| Exercise |
Starting at the line that contains "What do you see at coordinates (846, 1018)" and ending at the line that contains "center [1195, 521].", write those records out again, substituting "plus-icon" for "minus-icon" and leaving everything else unchanged.

[Opening Data for analysis section]

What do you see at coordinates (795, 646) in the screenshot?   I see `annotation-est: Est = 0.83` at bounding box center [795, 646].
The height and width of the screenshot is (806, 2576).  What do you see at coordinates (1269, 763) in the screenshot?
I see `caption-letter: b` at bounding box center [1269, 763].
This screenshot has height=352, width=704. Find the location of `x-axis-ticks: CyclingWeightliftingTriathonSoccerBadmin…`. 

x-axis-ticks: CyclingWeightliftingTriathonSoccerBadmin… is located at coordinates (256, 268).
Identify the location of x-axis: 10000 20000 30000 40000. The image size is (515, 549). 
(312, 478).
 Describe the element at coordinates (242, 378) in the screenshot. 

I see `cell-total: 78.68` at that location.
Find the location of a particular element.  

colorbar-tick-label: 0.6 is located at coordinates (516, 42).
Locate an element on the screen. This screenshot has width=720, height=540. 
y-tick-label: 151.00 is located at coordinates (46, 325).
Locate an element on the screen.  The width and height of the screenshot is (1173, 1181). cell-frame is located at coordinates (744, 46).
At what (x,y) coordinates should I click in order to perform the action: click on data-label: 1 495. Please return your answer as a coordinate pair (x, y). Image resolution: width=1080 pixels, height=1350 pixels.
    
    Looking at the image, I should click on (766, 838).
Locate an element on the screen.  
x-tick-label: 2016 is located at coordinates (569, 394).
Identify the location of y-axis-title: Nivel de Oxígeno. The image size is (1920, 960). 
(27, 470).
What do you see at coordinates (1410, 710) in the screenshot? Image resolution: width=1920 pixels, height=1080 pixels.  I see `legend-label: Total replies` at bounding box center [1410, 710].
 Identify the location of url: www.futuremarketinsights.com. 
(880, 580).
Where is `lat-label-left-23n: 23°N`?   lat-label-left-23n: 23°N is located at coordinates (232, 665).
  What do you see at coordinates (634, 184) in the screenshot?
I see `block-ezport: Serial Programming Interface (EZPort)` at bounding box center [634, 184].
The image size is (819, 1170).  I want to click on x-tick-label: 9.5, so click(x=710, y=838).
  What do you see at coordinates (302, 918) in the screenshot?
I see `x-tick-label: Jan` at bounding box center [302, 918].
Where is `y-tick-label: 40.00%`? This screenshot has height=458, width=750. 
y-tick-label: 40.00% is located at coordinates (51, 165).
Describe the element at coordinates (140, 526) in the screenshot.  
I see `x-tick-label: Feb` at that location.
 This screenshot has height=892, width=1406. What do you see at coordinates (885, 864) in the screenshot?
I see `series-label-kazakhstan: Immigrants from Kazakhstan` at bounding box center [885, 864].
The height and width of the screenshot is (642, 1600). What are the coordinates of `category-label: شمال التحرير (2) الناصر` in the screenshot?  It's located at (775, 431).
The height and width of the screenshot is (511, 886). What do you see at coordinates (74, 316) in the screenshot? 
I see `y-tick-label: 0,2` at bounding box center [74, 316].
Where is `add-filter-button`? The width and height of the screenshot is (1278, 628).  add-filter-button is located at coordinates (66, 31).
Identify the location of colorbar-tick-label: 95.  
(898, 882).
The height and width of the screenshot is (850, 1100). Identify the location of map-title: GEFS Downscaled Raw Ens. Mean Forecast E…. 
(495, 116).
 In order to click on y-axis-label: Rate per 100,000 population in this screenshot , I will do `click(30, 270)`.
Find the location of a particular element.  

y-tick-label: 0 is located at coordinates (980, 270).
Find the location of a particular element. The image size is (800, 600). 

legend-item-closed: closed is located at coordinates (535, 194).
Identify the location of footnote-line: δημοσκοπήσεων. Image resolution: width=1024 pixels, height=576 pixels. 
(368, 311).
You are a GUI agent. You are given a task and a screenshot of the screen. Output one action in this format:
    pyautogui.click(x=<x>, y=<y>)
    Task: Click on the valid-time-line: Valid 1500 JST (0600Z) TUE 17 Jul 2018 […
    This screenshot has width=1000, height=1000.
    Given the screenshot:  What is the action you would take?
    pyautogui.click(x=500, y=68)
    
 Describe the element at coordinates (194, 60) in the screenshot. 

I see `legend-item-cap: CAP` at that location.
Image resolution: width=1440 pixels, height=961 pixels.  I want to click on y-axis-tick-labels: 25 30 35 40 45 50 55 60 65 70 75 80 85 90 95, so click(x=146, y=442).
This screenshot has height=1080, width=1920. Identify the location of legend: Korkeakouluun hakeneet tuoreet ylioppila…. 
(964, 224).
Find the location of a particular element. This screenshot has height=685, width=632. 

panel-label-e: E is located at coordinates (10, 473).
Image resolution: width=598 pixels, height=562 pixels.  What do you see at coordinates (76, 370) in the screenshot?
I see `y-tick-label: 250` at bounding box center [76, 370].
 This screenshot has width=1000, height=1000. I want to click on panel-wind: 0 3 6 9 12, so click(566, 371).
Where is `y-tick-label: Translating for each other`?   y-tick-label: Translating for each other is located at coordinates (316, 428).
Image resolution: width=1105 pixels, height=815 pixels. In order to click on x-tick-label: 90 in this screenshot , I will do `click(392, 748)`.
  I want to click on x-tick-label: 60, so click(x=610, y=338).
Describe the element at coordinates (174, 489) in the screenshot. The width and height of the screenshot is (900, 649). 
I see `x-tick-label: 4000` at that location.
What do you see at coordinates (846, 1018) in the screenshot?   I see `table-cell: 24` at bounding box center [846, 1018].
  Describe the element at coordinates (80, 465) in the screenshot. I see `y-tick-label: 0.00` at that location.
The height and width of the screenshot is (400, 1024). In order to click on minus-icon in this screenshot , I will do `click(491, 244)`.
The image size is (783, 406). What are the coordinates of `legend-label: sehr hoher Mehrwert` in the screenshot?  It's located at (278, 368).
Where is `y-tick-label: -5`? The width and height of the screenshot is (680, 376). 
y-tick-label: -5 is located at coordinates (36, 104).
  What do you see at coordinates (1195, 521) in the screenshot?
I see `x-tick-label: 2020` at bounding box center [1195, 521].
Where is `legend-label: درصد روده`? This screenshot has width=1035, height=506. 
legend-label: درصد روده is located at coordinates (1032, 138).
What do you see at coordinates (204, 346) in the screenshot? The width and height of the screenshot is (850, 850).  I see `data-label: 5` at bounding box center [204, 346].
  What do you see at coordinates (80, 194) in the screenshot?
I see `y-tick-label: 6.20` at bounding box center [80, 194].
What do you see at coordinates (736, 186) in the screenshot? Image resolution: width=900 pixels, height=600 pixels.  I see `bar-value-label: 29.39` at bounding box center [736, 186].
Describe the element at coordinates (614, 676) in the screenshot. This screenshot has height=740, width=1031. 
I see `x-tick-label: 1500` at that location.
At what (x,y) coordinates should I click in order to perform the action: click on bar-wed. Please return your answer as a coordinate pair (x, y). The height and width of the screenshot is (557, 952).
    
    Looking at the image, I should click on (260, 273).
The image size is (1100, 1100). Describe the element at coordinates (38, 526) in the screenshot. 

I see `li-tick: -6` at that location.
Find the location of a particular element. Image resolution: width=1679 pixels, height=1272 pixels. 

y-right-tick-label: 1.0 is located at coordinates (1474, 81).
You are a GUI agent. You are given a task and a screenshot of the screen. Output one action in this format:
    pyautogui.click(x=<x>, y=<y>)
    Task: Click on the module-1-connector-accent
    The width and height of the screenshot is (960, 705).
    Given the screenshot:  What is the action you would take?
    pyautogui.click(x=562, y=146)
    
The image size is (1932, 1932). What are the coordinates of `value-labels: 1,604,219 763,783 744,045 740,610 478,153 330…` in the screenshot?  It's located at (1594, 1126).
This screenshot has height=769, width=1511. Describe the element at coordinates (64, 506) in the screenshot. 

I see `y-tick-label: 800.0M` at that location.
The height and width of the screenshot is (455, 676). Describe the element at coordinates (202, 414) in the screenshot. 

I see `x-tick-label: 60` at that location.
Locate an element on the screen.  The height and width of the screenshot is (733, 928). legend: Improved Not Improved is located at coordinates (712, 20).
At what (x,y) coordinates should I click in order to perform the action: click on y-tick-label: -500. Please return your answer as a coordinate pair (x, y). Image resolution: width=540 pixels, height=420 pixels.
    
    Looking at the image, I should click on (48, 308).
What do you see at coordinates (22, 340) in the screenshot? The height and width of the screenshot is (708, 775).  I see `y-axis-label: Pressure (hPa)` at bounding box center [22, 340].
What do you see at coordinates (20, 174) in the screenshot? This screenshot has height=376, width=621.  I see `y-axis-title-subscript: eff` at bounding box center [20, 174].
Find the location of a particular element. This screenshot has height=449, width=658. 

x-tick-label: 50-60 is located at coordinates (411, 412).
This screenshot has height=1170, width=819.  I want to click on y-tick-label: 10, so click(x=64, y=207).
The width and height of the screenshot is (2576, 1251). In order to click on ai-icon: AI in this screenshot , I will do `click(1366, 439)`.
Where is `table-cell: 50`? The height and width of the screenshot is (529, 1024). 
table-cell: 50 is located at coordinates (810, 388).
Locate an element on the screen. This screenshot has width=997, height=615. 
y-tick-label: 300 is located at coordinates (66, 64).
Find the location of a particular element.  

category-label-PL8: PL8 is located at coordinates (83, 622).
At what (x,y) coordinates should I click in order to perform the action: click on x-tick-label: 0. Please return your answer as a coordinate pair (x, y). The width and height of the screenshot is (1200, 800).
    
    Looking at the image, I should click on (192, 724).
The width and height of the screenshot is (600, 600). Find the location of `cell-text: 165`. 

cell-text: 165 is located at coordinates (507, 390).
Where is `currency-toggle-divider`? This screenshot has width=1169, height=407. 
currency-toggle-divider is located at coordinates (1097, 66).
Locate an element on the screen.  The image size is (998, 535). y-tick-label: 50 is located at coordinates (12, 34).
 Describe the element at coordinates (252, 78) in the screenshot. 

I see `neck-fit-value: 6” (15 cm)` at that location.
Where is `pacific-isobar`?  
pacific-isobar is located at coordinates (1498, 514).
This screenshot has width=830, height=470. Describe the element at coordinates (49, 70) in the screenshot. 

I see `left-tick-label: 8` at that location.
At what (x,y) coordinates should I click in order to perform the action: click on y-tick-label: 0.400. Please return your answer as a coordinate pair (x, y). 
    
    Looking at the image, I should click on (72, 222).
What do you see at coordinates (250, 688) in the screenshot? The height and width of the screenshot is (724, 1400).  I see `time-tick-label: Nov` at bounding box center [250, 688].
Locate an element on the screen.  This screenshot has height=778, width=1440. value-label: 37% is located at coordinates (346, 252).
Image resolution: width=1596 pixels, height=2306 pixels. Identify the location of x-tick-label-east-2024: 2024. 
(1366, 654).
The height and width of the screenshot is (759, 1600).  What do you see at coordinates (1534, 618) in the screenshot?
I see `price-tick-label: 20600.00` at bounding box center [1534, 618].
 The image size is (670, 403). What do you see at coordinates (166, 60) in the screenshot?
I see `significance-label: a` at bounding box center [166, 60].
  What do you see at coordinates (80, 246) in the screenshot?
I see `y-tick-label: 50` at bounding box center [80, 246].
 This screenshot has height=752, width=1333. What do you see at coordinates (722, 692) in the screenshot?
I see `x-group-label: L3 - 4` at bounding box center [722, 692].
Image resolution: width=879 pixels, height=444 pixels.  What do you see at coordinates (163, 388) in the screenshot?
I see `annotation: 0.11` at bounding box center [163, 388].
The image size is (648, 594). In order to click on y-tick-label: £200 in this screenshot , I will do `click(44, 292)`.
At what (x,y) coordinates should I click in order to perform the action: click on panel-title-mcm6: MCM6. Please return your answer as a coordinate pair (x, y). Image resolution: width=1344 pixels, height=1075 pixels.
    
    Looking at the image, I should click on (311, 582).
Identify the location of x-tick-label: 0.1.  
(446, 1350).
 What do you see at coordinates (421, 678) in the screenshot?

[Closing Data for analysis section]

| Answer to this task |
What do you see at coordinates (846, 1018) in the screenshot?   I see `table-cell: 24` at bounding box center [846, 1018].
  Describe the element at coordinates (80, 465) in the screenshot. I see `y-tick-label: 0.00` at that location.
The height and width of the screenshot is (400, 1024). In order to click on plus-icon in this screenshot , I will do `click(491, 244)`.
The image size is (783, 406). What are the coordinates of `legend-label: sehr hoher Mehrwert` in the screenshot?  It's located at (278, 368).
Where is `y-tick-label: -5`? The width and height of the screenshot is (680, 376). 
y-tick-label: -5 is located at coordinates (36, 104).
  What do you see at coordinates (1195, 521) in the screenshot?
I see `x-tick-label: 2020` at bounding box center [1195, 521].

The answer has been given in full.